Copy the records below from the line with "Open the Create" up to and including the line with "This screenshot has height=1336, width=896.".
╭─ Data to process
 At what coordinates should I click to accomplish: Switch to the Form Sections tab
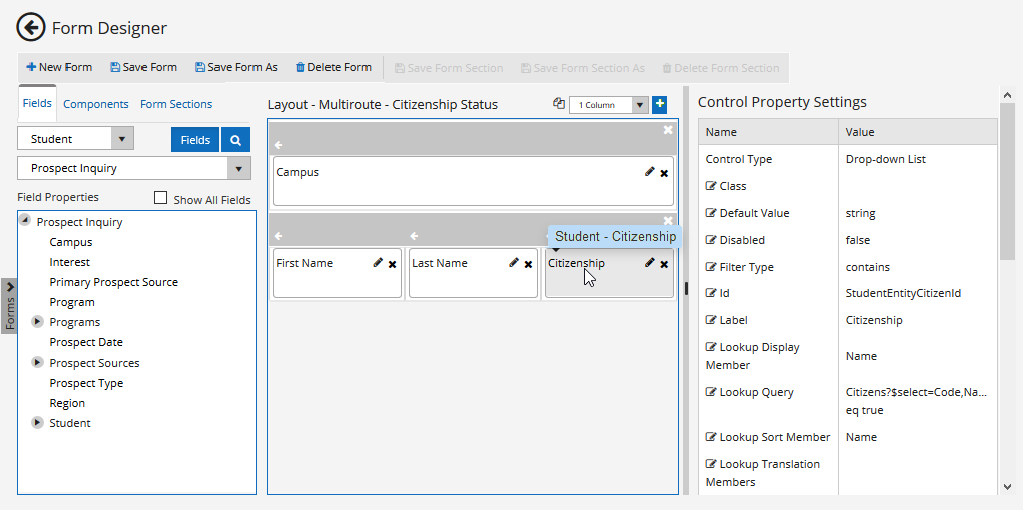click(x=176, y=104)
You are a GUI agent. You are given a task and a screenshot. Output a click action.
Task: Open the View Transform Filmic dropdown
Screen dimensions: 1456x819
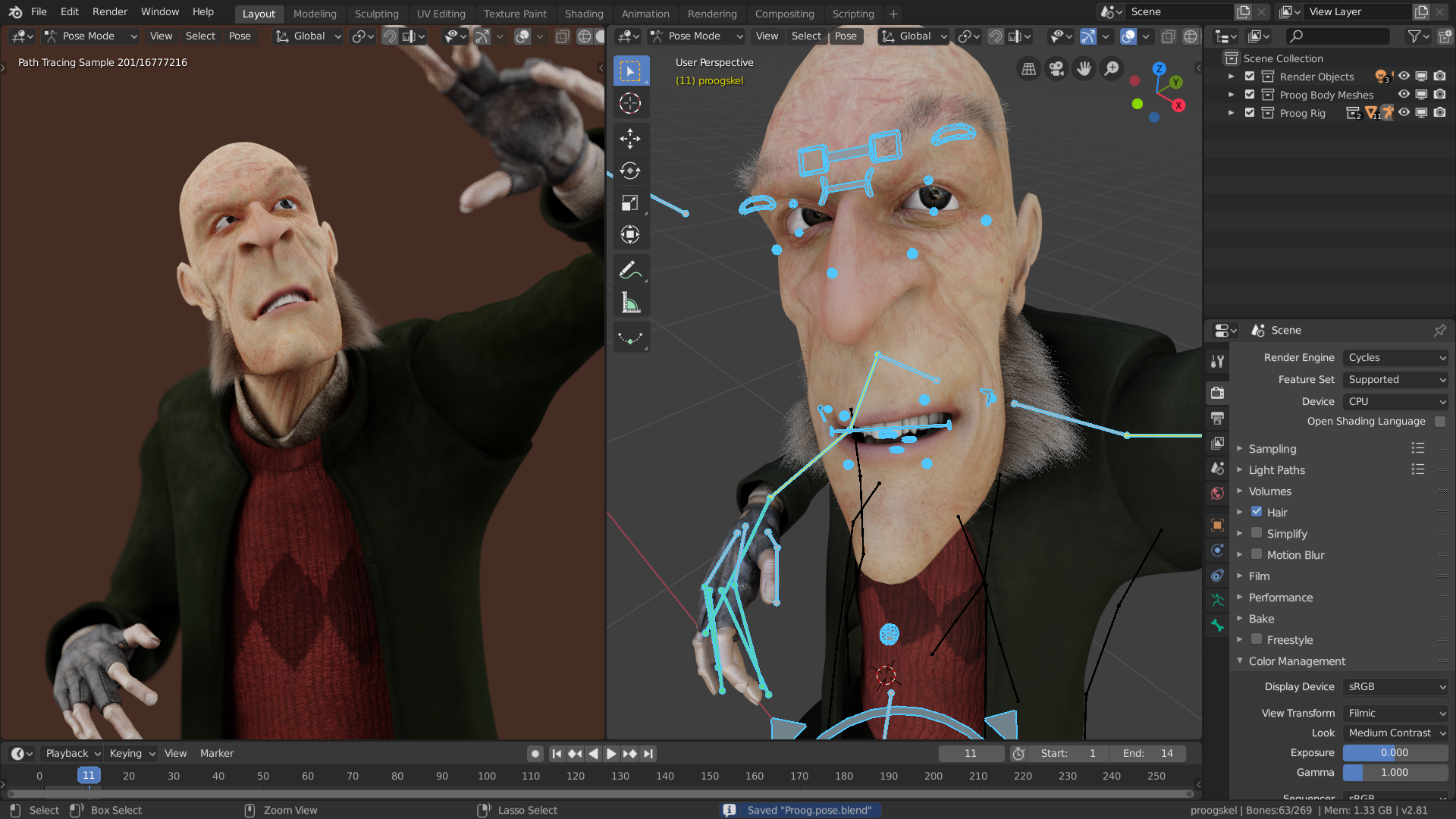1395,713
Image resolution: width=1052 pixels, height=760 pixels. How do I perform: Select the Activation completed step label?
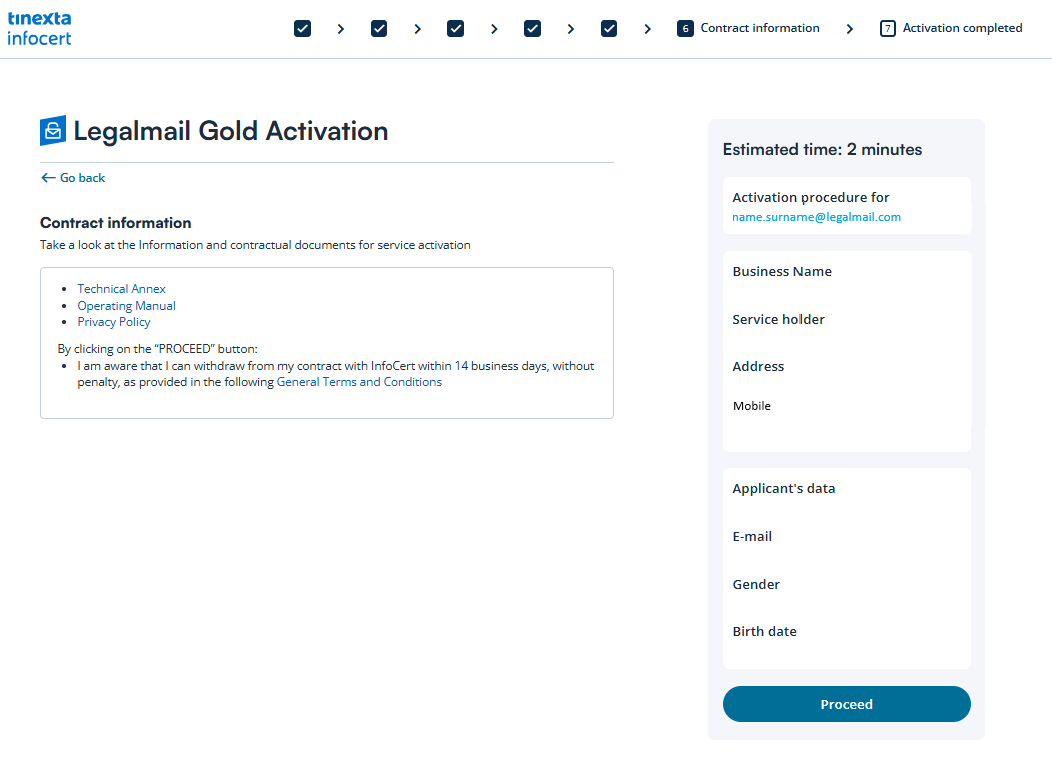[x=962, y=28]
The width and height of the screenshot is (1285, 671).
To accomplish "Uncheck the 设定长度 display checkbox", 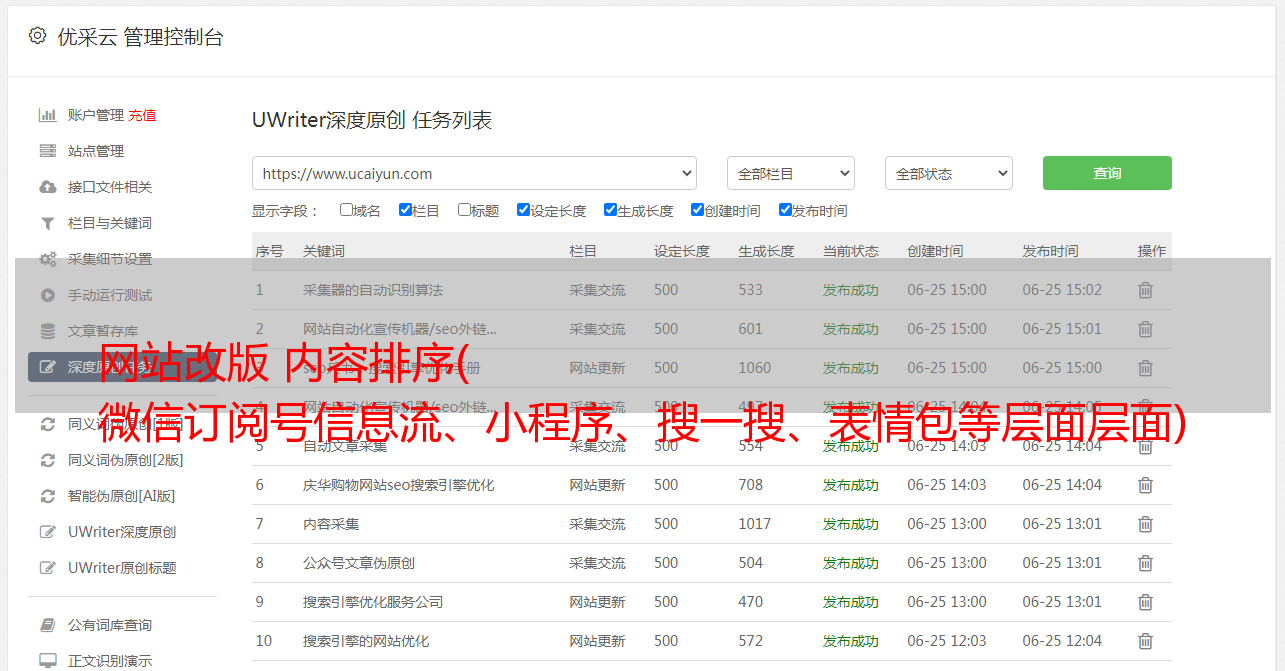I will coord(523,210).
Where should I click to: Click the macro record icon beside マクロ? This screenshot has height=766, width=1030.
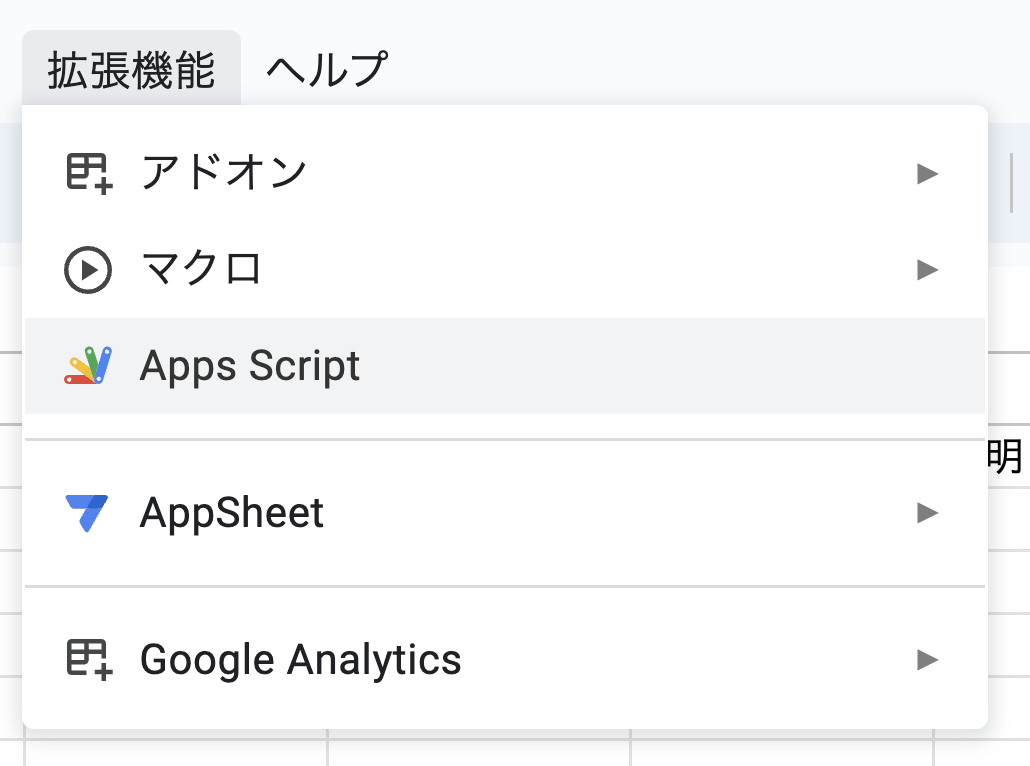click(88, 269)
╰─
╭─ Data to process
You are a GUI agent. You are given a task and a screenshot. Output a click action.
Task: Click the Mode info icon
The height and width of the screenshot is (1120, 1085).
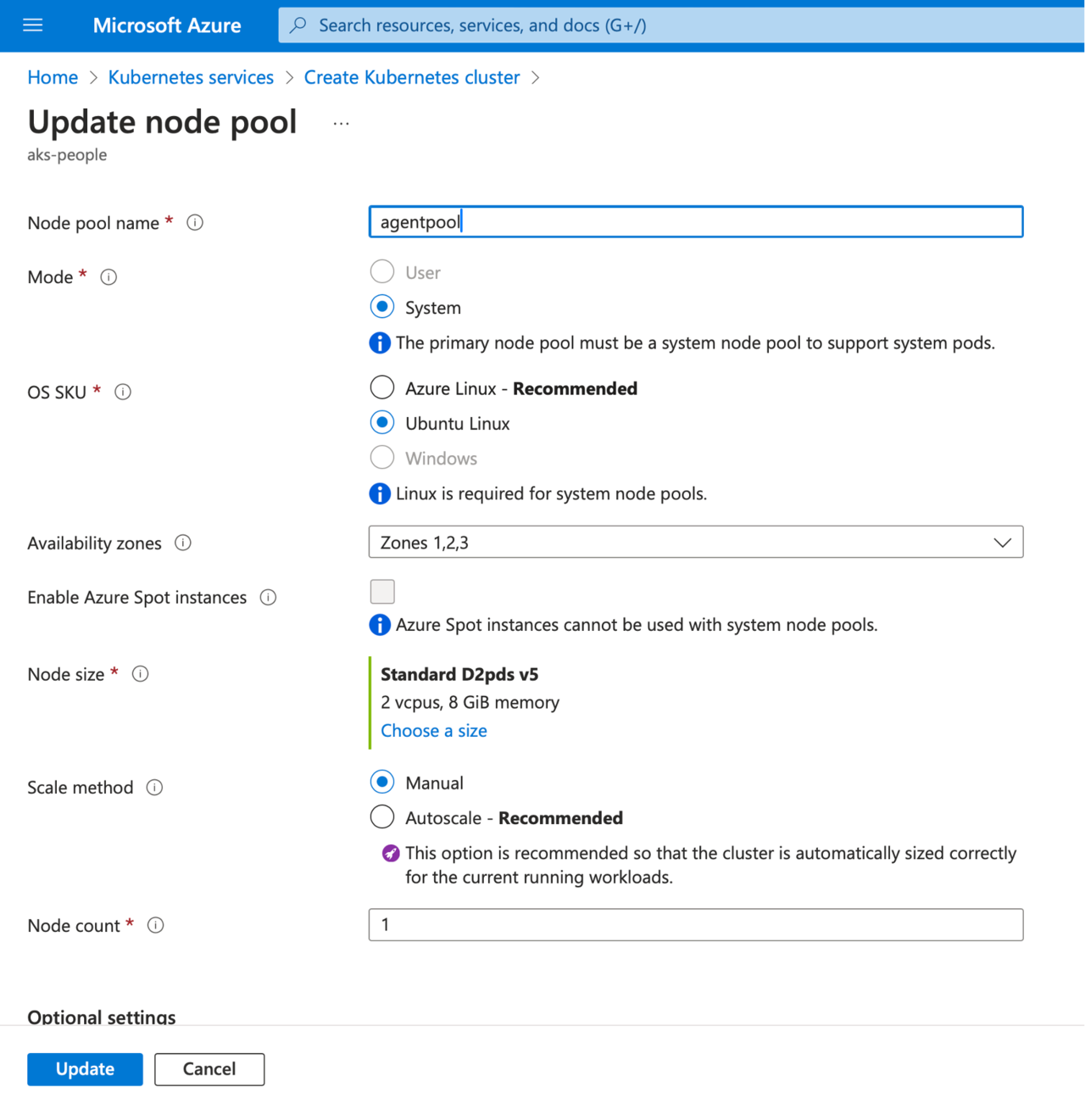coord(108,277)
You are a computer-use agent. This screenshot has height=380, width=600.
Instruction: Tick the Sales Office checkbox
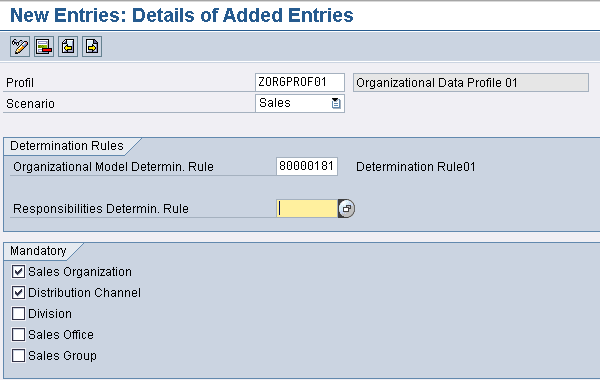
╰─
╭─ Data to process
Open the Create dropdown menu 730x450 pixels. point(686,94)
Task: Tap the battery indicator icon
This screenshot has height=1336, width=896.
╰─
=== Exercise response ===
Open the Create dropdown menu 730x450 pixels. point(686,94)
Task: Tap the battery indicator icon
This screenshot has height=1336, width=896.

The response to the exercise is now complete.